## START PAGE TEXT

# Town mulls recommending guns for all



## CJIS (Mar 12, 2005)

Town mulls recommending guns for all 
By Jon Hurdle Thu Dec 7, 11:10 AM ET

PHILADELPHIA (Reuters) - A tiny town in western Pennsylvania could ask all of its residents to own guns, if a proposal under consideration on Wednesday wins approval from local officials. 
Under the proposed law, residents of Cherry Tree, Pennsylvania, would be asked to own guns and know how to use them. Cherry Tree, some 70 miles northeast of Pittsburgh, has about 400 residents.

The town council was scheduled to vote on the proposed "Civil Protection Ordinance" on Wednesday evening.

Introduced last month by resident Henry Statkowski, the measure recommends that "all heads of households maintain a firearm along with ammunition."

In written comments, Statkowski said homeowners have a right and a responsibility to defend against intruders rather than calling police and waiting for help to arrive.

The measure would send a message to "burglars, ne'er-do-wells and other criminal elements," Statkowski wrote.

The male head of the household has the responsibility to defend the family from intruders, he also wrote.

"I don't believe your wife would appreciate it very much if you said, 'Honey, I'll wait until the police arrive and have them defend your life,'" he wrote.
Statkowski could not be reached for comment.

Chad Ramsey, a spokesman for the national gun-control group the Brady Campaign, dismissed the proposal as "ridiculously silly."

The measure was unlikely to pass because state law prevents municipalities from making their own gun laws, Ramsey said. He said about 40 percent of Pennsylvania households own guns.

Aaron Fry, owner of the Cherry Tree Cafe, said he did not understand why the measure was necessary because guns are common. "Every house has a couple of guns," he said.


----------

## END PAGE TEXT

§ **WHAT TO WORK ON**: Change "residents" to "citizens" in the part of the gun proposal article that opens with the words containing "## CJIS (Mar" and closes with "help to arrive.", and give that part again.

## START DATA SHOWN

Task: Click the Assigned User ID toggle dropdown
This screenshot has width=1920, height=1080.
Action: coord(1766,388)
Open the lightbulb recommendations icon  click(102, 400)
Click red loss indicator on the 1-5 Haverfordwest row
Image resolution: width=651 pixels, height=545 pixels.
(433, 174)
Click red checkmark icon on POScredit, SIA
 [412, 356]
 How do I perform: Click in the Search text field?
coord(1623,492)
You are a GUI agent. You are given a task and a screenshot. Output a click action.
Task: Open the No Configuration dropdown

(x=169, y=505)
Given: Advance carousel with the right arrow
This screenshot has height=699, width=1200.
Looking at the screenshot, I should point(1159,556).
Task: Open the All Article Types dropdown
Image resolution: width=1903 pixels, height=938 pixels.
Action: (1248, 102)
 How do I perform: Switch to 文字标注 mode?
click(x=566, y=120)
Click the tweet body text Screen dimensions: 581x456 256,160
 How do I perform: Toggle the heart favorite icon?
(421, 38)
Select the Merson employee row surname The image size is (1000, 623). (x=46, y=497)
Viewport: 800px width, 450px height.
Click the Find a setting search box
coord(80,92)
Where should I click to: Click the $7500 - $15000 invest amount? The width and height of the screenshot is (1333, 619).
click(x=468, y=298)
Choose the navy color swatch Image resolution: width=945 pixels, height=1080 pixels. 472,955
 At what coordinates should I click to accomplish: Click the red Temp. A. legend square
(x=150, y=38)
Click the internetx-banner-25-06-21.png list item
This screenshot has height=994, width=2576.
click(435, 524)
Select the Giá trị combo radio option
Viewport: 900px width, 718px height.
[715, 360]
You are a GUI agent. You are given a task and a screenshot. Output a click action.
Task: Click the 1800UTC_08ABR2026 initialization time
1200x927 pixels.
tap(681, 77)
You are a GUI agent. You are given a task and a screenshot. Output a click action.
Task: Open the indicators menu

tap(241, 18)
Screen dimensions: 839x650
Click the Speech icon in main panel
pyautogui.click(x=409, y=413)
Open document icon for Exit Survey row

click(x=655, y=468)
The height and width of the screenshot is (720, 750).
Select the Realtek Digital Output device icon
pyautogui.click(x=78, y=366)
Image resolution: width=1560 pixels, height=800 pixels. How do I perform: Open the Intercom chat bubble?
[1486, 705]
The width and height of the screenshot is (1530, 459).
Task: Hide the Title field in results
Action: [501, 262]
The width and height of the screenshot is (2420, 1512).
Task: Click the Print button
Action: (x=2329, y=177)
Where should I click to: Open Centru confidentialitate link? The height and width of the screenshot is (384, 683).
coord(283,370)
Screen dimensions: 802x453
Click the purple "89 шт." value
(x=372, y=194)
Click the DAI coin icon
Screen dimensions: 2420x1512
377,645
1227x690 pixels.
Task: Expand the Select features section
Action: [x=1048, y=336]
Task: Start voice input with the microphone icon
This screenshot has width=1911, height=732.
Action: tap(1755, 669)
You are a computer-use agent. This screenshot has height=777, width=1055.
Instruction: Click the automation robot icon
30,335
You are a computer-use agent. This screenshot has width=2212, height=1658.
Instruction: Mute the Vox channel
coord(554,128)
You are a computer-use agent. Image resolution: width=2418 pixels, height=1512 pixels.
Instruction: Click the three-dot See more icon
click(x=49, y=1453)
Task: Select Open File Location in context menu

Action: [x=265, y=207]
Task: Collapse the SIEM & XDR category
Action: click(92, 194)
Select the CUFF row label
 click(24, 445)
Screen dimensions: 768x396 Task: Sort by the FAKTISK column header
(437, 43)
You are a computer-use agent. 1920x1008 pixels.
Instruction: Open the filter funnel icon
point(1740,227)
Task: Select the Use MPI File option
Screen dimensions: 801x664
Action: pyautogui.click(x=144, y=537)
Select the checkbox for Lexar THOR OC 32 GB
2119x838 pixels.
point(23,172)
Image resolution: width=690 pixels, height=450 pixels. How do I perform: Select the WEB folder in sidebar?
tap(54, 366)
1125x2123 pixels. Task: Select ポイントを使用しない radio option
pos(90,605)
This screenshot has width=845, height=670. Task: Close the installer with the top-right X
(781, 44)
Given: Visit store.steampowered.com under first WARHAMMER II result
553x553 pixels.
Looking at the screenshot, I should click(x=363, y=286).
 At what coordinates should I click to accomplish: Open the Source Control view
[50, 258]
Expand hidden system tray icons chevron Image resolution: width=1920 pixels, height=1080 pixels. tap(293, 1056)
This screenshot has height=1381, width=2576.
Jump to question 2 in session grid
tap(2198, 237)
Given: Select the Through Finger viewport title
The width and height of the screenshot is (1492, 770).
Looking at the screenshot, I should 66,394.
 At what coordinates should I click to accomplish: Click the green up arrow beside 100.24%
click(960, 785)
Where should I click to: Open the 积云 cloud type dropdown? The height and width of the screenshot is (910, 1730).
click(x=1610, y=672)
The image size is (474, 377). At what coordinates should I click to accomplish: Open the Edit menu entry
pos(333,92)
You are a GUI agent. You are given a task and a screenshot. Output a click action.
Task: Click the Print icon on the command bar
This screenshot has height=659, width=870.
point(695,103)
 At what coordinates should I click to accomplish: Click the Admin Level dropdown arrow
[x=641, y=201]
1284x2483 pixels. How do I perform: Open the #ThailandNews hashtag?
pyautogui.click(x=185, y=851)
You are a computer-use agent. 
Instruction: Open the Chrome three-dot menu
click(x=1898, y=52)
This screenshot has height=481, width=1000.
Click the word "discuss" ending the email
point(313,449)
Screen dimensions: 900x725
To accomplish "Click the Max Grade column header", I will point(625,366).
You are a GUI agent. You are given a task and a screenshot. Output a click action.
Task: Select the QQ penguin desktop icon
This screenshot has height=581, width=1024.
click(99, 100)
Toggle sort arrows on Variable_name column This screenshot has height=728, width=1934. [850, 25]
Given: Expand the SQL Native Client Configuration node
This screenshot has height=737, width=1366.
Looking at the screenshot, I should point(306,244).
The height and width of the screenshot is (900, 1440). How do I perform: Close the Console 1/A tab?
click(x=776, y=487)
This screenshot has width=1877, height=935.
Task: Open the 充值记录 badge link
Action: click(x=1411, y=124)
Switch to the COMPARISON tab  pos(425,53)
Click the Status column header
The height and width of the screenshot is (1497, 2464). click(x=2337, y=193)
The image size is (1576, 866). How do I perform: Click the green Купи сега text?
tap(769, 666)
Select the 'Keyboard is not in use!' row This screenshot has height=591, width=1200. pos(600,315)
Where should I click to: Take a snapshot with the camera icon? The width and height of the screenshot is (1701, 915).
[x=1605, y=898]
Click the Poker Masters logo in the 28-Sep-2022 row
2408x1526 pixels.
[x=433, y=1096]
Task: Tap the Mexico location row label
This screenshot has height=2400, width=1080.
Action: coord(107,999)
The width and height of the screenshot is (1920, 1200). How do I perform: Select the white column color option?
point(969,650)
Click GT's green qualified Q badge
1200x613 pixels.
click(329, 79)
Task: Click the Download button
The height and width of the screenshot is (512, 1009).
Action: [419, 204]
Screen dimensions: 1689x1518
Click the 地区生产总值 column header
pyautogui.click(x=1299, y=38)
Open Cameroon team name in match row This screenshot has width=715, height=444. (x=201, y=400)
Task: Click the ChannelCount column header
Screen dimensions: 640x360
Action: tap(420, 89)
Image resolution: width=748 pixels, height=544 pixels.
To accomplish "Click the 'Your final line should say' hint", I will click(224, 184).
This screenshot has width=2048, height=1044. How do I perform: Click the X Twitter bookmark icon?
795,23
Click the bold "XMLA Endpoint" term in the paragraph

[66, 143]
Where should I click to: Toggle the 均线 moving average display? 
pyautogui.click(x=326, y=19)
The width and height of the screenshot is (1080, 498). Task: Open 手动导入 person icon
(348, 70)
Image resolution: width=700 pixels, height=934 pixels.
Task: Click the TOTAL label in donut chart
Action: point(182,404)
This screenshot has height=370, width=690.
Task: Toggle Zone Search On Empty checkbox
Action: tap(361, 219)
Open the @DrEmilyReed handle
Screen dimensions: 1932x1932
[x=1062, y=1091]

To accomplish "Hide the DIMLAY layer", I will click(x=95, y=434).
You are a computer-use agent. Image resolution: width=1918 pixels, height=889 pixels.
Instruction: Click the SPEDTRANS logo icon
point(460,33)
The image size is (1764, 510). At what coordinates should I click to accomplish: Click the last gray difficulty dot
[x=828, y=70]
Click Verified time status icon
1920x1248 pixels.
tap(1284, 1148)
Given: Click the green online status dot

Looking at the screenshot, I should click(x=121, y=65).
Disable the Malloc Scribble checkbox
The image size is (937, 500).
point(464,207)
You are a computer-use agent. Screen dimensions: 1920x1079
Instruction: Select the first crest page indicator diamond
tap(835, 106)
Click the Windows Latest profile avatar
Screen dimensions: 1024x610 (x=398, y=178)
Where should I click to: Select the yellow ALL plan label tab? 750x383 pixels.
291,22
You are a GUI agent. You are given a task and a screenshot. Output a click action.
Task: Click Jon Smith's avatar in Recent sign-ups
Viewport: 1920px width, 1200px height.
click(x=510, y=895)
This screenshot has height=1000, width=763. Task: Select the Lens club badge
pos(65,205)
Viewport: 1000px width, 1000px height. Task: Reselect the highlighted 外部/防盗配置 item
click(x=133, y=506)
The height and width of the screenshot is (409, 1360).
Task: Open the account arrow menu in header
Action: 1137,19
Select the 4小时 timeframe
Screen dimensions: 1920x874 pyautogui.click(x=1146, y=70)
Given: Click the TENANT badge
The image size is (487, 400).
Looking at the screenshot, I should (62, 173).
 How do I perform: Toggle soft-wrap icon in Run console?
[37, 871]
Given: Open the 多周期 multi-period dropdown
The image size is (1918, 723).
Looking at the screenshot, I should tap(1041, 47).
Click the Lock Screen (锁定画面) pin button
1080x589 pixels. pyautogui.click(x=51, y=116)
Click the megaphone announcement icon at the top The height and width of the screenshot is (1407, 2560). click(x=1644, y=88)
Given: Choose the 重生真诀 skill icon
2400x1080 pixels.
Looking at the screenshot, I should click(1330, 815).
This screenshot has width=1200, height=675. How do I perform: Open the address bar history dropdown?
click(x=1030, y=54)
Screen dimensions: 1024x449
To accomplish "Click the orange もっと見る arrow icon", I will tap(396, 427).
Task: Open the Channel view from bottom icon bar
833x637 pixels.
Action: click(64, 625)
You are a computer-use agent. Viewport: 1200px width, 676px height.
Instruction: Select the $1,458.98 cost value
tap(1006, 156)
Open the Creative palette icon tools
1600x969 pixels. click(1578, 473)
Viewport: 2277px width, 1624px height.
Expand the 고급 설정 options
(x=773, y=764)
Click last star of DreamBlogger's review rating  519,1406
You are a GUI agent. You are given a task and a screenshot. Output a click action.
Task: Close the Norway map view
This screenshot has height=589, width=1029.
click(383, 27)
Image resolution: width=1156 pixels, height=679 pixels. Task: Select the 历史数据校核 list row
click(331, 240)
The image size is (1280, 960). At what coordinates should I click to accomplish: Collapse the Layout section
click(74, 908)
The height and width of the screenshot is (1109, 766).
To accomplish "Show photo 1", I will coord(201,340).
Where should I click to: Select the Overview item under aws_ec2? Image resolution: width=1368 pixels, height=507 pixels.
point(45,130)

## END DATA SHOWN

§ **TASK ANSWER**:
## CJIS (Mar 12, 2005)

Town mulls recommending guns for all 
By Jon Hurdle Thu Dec 7, 11:10 AM ET

PHILADELPHIA (Reuters) - A tiny town in western Pennsylvania could ask all of its citizens to own guns, if a proposal under consideration on Wednesday wins approval from local officials. 
Under the proposed law, citizens of Cherry Tree, Pennsylvania, would be asked to own guns and know how to use them. Cherry Tree, some 70 miles northeast of Pittsburgh, has about 400 citizens.

The town council was scheduled to vote on the proposed "Civil Protection Ordinance" on Wednesday evening.

Introduced last month by resident Henry Statkowski, the measure recommends that "all heads of households maintain a firearm along with ammunition."

In written comments, Statkowski said homeowners have a right and a responsibility to defend against intruders rather than calling police and waiting for help to arrive.